Mulanya, ar-Rawandi terkenal karena mengutamakan kebebasan akal untuk 
mempertahankan agama. Tetapi, kemudian ar-Rawandi telah menyimpang keluar 
menjadi kafir. Sampai soal-soal yang berkaitan dengan peribadatan diganggunya 
dengan nama kebebasan akal. Sebagian contoh yang pernah diungkapkannya adalah 
mengenai salat. Menurutnya: shalat, apa perlunya wudu, padahal meskipun berwudu 
berkali-kali, namun isi perut kita tetap kotor. Apa guna melempar-lempar jumrah 
di Mina? Apa guna Sa’i, lari-lari di antara Shafa dan Marwah?

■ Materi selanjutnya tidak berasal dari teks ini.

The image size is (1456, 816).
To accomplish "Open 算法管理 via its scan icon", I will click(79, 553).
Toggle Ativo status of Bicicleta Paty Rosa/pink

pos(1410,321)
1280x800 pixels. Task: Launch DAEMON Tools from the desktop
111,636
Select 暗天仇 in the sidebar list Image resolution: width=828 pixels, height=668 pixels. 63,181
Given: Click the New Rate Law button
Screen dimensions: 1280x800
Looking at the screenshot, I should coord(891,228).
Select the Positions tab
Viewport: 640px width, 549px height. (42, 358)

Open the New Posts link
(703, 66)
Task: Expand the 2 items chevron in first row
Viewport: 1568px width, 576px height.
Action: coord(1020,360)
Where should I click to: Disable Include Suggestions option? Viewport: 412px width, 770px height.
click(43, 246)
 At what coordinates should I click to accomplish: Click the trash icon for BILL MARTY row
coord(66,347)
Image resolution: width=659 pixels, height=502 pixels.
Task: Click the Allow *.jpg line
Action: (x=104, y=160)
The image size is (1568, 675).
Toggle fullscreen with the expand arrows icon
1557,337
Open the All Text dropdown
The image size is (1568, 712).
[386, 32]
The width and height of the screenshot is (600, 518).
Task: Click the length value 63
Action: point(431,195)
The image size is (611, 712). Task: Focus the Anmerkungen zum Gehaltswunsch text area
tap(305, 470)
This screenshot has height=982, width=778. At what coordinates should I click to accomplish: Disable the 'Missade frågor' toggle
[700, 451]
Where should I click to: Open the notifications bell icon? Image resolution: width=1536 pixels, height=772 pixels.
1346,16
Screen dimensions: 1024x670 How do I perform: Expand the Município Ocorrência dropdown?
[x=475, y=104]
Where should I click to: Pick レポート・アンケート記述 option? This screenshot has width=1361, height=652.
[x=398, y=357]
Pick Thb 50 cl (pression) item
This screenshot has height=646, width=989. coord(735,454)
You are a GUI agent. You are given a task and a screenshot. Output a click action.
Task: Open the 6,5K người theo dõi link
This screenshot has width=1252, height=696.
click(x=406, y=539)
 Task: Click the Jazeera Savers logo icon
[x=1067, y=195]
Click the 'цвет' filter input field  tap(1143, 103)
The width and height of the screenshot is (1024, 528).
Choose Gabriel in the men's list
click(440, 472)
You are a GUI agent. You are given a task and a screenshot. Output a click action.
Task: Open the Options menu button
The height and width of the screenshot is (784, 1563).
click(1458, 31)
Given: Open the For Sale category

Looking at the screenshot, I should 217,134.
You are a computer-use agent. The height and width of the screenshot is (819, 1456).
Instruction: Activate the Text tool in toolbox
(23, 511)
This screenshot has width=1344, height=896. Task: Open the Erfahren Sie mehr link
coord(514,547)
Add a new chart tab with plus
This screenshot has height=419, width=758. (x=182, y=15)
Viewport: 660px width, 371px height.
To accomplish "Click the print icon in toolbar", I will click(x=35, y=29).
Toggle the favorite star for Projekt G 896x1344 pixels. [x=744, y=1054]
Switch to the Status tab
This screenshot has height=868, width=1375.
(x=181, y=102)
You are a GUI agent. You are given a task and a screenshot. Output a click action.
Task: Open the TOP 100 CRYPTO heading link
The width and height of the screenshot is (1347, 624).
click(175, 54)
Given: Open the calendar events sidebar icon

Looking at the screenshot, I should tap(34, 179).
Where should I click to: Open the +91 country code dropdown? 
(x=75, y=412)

Berlari-lari diantara Shafa dan Marwah itu hanya membuat badan payah saja, 
faedahnya tidak ada. Wuquf di Arafah bersama-sama, pun tidak ada perlunya dan 
semuanya adalah pekerjaan yang tidak dapat diterima oleh akal. (Hamka: 1994)





Bayangkan kalau orang seperti ar-Rawandi masih hidup sampai saat ini. Mungkin, 
MUI Indonesia akan memfatwakan hukuman mati baginya. Lalu bagaimana dengan 
keberadaan liberalisme saat ini. Entahlah, tapi, yang jelas pemikiran-pemikiran 
seperti mereka itu layak dan kalau perlu diadakan pemberantasan massal.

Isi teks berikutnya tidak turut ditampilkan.